DQN (Mnih et al., 2013) solved the instability of using neural networks as Q-function approximators with three innovations:

  1. Experience Replay — store and randomly sample transitions to break temporal correlations
  2. Target Network — a slowly-updated copy of the Q-network for stable TD targets
  3. Neural Q-Function — approximate $Q(s, \cdot)$ with one forward pass instead of per-action lookups

Experience Replay Buffer

import torch
from collections import deque
import random


class ReplayBuffer:
    """
    Circular buffer storing (s, a, r, s', done) transitions.
    Random sampling breaks temporal correlations between updates.
    """

    def __init__(self, capacity=10_000):
        self.buffer = deque(maxlen=capacity)

    def push(self, state, action, reward, next_state, done):
        """Store transition. Oldest entries are discarded when full."""
        self.buffer.append((
            torch.as_tensor(state, dtype=torch.float32),
            int(action),
            float(reward),
            torch.as_tensor(next_state, dtype=torch.float32),
            float(done)
        ))

    def sample(self, batch_size):
        """Randomly sample a minibatch.

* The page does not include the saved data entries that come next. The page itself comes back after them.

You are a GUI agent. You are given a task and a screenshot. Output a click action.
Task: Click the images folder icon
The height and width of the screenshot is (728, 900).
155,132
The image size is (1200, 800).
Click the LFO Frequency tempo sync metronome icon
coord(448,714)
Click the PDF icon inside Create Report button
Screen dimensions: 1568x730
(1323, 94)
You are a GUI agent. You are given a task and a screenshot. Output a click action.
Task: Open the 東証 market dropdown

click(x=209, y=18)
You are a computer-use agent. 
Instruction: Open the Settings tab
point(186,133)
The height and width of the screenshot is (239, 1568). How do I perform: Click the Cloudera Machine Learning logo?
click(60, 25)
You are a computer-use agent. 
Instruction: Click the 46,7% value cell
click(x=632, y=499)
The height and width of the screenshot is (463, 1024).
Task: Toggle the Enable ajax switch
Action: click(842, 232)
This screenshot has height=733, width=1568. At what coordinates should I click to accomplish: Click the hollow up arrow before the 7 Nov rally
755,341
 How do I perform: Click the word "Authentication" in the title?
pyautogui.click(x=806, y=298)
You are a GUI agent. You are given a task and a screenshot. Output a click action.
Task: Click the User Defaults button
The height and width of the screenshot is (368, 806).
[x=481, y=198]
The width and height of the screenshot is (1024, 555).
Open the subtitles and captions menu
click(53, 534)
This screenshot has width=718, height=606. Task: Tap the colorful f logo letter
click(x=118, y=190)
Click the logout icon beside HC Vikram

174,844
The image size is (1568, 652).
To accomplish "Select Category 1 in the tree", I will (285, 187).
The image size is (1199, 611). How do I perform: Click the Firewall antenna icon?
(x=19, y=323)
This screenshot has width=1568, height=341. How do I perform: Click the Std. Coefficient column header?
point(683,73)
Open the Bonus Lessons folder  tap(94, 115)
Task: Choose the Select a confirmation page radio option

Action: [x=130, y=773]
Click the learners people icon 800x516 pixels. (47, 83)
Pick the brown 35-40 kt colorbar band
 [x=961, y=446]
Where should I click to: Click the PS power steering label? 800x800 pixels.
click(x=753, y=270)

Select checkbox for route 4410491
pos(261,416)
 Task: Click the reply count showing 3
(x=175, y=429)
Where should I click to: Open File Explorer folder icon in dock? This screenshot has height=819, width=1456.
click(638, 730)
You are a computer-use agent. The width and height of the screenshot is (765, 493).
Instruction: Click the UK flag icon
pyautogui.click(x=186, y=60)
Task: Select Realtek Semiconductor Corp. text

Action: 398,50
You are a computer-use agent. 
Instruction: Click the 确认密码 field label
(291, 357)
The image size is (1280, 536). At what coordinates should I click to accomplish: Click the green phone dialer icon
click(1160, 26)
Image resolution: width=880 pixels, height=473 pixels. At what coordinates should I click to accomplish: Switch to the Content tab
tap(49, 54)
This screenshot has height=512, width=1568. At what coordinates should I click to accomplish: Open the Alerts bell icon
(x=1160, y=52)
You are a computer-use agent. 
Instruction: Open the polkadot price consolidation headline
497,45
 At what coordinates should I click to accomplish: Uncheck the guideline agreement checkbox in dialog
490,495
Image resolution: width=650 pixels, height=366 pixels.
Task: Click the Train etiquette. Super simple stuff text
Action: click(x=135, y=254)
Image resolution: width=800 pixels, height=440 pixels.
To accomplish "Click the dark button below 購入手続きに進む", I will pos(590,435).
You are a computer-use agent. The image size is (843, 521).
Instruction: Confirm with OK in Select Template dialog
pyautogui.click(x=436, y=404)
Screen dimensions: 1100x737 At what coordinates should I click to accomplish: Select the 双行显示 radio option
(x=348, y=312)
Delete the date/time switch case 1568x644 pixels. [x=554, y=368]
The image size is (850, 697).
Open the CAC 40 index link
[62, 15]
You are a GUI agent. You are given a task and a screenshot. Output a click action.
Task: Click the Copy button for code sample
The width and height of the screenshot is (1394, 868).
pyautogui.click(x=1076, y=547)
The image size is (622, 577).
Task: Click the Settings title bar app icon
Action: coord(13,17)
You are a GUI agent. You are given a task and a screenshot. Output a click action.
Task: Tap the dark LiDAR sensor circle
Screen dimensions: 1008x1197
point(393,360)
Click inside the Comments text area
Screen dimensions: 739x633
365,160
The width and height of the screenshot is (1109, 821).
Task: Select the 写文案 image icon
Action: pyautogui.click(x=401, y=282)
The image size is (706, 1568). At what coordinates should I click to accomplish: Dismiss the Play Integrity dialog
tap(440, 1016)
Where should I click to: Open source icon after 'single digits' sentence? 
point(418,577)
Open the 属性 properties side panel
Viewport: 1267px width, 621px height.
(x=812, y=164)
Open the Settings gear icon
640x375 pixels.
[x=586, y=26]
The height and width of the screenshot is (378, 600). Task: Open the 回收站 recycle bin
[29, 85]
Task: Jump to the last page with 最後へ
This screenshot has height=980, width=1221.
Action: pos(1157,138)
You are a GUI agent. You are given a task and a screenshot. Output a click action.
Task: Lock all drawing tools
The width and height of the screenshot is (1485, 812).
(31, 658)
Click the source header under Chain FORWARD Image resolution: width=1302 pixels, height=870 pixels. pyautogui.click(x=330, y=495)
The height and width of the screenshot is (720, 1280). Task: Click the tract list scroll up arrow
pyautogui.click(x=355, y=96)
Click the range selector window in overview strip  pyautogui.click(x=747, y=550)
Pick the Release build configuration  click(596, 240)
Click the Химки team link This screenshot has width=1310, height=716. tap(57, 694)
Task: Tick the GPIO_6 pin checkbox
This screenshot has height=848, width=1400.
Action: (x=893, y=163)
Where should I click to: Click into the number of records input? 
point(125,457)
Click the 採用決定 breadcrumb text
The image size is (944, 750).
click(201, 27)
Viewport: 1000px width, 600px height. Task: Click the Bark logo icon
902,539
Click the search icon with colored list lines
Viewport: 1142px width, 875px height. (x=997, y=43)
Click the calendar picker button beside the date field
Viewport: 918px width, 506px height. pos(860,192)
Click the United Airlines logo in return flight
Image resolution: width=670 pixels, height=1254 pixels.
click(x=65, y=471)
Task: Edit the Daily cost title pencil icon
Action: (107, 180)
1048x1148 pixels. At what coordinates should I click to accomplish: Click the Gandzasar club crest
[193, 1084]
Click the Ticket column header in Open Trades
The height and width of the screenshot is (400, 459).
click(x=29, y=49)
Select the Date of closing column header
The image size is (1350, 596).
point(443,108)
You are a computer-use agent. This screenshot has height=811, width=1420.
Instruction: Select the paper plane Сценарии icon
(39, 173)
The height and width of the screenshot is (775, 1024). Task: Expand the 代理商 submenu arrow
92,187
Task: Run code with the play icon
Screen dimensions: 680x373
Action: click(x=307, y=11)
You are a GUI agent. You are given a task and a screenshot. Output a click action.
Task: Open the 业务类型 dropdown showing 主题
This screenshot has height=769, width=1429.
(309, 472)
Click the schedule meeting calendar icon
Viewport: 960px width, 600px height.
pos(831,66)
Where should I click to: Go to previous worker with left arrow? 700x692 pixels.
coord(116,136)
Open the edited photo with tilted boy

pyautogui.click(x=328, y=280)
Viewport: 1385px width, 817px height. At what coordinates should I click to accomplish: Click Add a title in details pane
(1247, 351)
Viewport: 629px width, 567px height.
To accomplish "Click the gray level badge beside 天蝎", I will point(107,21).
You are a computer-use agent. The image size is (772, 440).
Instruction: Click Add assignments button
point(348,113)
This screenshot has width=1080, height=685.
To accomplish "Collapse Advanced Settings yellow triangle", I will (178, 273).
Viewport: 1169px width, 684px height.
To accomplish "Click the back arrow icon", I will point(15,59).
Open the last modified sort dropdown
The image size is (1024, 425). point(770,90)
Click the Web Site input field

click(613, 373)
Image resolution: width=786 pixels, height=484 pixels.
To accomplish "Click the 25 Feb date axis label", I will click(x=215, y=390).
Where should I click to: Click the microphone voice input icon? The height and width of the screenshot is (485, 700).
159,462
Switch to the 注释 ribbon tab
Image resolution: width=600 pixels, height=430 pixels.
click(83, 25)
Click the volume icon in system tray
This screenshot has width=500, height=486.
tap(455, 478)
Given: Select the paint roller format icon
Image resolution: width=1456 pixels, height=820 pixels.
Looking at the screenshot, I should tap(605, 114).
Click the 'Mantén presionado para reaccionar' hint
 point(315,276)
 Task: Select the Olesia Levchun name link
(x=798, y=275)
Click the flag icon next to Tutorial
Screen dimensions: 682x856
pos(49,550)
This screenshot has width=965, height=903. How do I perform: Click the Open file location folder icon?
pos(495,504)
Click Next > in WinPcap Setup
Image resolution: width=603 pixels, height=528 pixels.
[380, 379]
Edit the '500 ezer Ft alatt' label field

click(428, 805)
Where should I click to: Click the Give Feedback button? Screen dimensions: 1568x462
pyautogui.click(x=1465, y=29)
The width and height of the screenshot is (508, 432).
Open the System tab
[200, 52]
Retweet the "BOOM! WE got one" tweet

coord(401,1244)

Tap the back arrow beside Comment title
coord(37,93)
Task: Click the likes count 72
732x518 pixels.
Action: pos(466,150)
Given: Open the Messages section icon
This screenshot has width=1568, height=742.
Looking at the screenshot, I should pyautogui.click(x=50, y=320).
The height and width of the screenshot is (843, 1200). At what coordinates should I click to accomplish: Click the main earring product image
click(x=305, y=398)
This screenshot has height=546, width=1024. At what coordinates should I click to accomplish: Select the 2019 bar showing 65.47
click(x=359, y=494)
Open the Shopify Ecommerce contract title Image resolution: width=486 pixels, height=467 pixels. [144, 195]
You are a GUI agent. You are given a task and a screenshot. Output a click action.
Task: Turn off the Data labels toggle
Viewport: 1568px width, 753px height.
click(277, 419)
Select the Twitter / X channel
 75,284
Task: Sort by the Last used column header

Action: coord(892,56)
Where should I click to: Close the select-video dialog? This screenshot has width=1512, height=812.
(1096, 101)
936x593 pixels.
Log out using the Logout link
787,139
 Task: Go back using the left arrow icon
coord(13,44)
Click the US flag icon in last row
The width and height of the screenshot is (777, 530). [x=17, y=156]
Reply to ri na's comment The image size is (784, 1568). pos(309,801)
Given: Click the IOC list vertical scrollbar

Returns separate tensors for each field."""
        transitions = random.sample(self.buffer, batch_size)
        states, actions, rewards, next_states, dones = zip(*transitions)
        return (
            torch.stack(states),
            torch.tensor(actions, dtype=torch.long),
            torch.tensor(rewards, dtype=torch.float32),
            torch.stack(next_states),
            torch.tensor(dones, dtype=torch.float32),
        )

    def __len__(self):
        return len(self.buffer)


# Demo: fill buffer and sample
random.seed(42)
buf = ReplayBuffer(capacity=1000)

for _ in range(200):
    state = torch.randn(4).numpy()          # CartPole: 4-dim state
    action = random.randint(0, 1)            # 2 actions
    reward = random.uniform(-1, 1)
    next_state = torch.randn(4).numpy()
    done = random.random() < 0.05
    buf.push(state, action, reward, next_state, done)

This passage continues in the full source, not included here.